Le 30 juillet à 22h26

Michèle tenait beaucoup à ce que le mot employé ne soit pas ceux-là.
Voici l'annonce qu'elle voulait :

Ce 29 juillet 2010 à 13h, Michèle Causse est allée dé/naître auprès de l’association Dignitas à Zurich.
Her birthday is her deathday.
Ni lue ni approuvée. Mais pour toujours avec toutes.

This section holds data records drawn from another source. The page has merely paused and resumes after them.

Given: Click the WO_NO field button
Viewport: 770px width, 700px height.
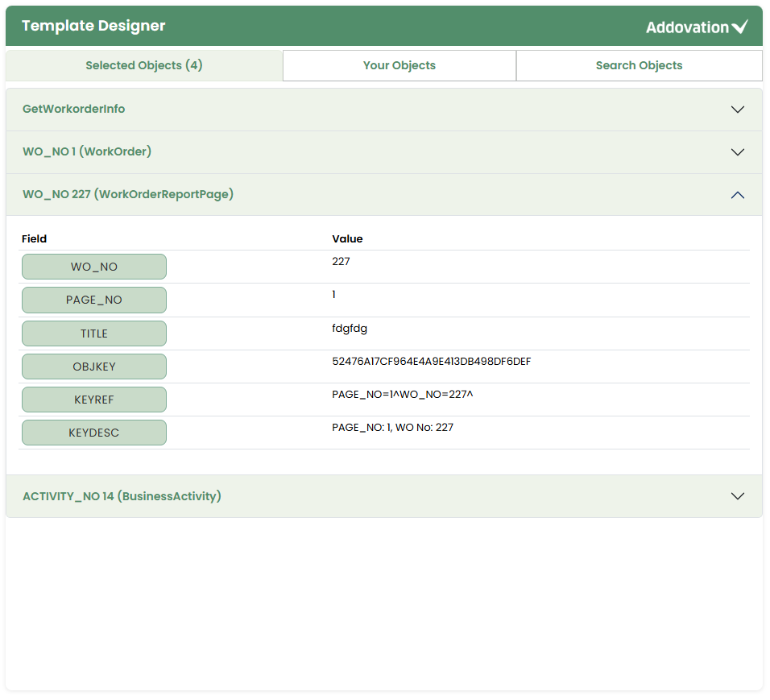Looking at the screenshot, I should (94, 267).
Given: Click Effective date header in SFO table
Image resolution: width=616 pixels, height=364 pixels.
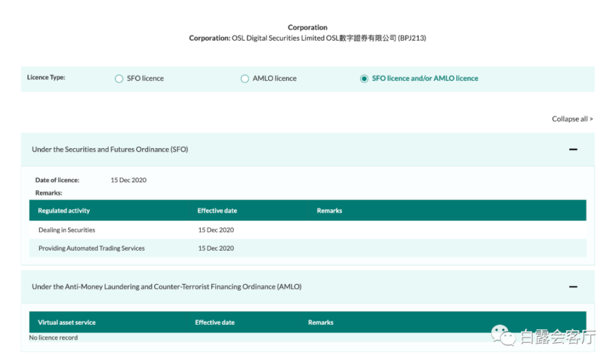Looking at the screenshot, I should 217,211.
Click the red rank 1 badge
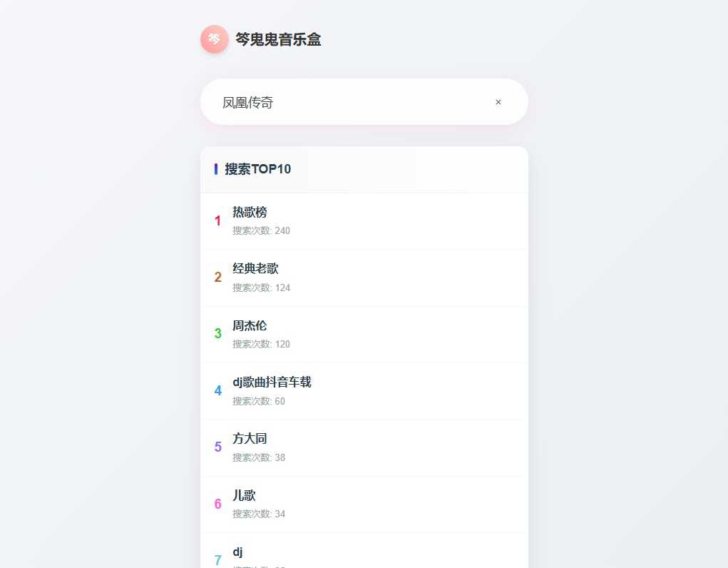Viewport: 728px width, 568px height. 217,221
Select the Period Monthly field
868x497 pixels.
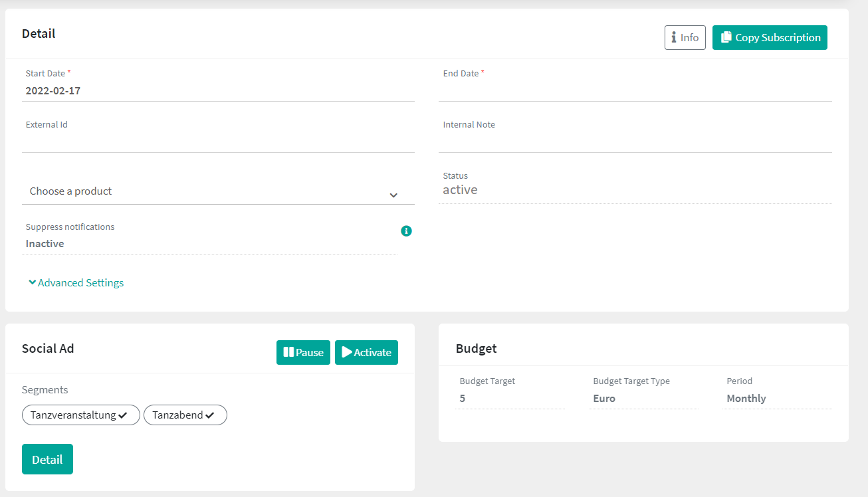pos(776,399)
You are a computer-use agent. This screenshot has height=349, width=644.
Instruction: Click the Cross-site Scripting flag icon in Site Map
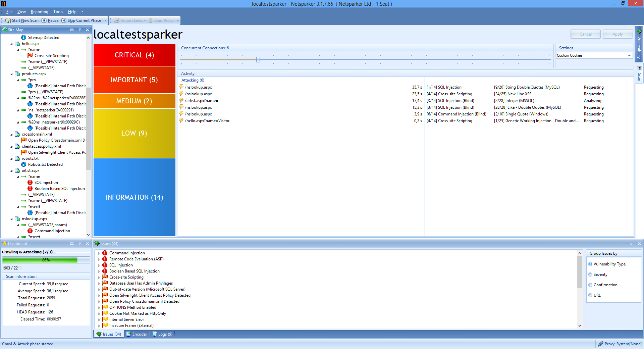click(x=30, y=56)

“A quoi bon en grande agonie la trajectoire qui va de l’exclue à l’exclue sinon pour les inclure toutes ?” (Michèle Causse)

Ils accordent tous de l'importance à la mort : mais pour eux la mort n'est pas encore une fête. Les hommes ne savent point encore comment on consacre les plus belles fêtes. (Nietzsche)

Je considère pourtant qu’il est superflu et écrasant d’être née. (Alejandra Pizarnik)

Et chaque être humain (et chaque chose) crie en silence pour être lu autrement. (Cristina Campo)

P.S. Elle a accepté de témoigner en faveur de la mort choisie dans une émission de la télévision Suisse romande “Temps présent” qui sera diffusée à l’automne 2010 en Europe.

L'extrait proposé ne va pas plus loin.